### EXERCISE INSTRUCTIONS
Restrict the output to the lines below starting at the one that contains "The width and height of the screenshot is (1304, 683)." and ending at the one that contains "Task: Switch language using the Italian flag", and restate them word for word, both ends included.

### RECORDS FOR THIS EXERCISE
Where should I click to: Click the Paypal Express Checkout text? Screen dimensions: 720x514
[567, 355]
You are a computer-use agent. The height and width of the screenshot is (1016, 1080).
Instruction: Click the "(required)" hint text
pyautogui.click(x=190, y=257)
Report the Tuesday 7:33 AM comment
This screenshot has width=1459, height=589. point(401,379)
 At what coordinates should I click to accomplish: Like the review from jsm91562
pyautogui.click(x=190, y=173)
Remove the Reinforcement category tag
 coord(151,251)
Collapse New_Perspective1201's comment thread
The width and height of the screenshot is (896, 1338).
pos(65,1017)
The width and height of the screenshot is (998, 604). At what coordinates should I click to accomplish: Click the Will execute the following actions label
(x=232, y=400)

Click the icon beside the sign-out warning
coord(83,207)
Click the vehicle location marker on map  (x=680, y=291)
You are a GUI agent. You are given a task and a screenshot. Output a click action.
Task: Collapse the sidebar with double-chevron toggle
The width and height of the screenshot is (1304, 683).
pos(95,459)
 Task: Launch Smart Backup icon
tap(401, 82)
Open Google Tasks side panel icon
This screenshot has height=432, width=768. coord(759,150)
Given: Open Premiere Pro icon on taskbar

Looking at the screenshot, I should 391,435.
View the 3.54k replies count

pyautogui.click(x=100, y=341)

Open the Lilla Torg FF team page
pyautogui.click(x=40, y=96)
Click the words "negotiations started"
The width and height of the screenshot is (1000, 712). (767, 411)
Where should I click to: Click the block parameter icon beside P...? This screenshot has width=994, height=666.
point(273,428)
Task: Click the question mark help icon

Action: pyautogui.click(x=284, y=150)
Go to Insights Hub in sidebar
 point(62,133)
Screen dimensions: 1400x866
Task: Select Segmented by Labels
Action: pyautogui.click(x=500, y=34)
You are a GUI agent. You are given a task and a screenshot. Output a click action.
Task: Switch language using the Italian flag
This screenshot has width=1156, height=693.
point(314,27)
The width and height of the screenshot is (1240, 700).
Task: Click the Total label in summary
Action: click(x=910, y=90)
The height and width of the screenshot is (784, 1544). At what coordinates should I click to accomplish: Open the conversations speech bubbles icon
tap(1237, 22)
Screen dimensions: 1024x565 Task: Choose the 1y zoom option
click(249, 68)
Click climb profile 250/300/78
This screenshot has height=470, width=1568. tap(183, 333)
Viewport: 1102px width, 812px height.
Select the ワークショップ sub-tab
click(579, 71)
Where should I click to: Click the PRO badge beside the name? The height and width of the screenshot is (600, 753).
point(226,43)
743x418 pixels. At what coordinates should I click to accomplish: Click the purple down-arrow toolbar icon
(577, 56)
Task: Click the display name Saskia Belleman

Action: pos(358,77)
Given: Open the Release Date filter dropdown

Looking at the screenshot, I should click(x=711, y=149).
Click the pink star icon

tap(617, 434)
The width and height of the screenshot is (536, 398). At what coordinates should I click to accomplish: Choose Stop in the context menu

### SOLUTION FOR THIS TASK
The width and height of the screenshot is (1304, 683).
pos(95,459)
 Task: Launch Smart Backup icon
tap(401, 82)
Open Google Tasks side panel icon
This screenshot has height=432, width=768. coord(759,150)
Given: Open Premiere Pro icon on taskbar

Looking at the screenshot, I should 391,435.
View the 3.54k replies count

pyautogui.click(x=100, y=341)

Open the Lilla Torg FF team page
pyautogui.click(x=40, y=96)
Click the words "negotiations started"
The width and height of the screenshot is (1000, 712). (767, 411)
Where should I click to: Click the block parameter icon beside P...? This screenshot has width=994, height=666.
point(273,428)
Task: Click the question mark help icon

Action: pyautogui.click(x=284, y=150)
Go to Insights Hub in sidebar
 point(62,133)
Screen dimensions: 1400x866
Task: Select Segmented by Labels
Action: pyautogui.click(x=500, y=34)
You are a GUI agent. You are given a task and a screenshot. Output a click action.
Task: Switch language using the Italian flag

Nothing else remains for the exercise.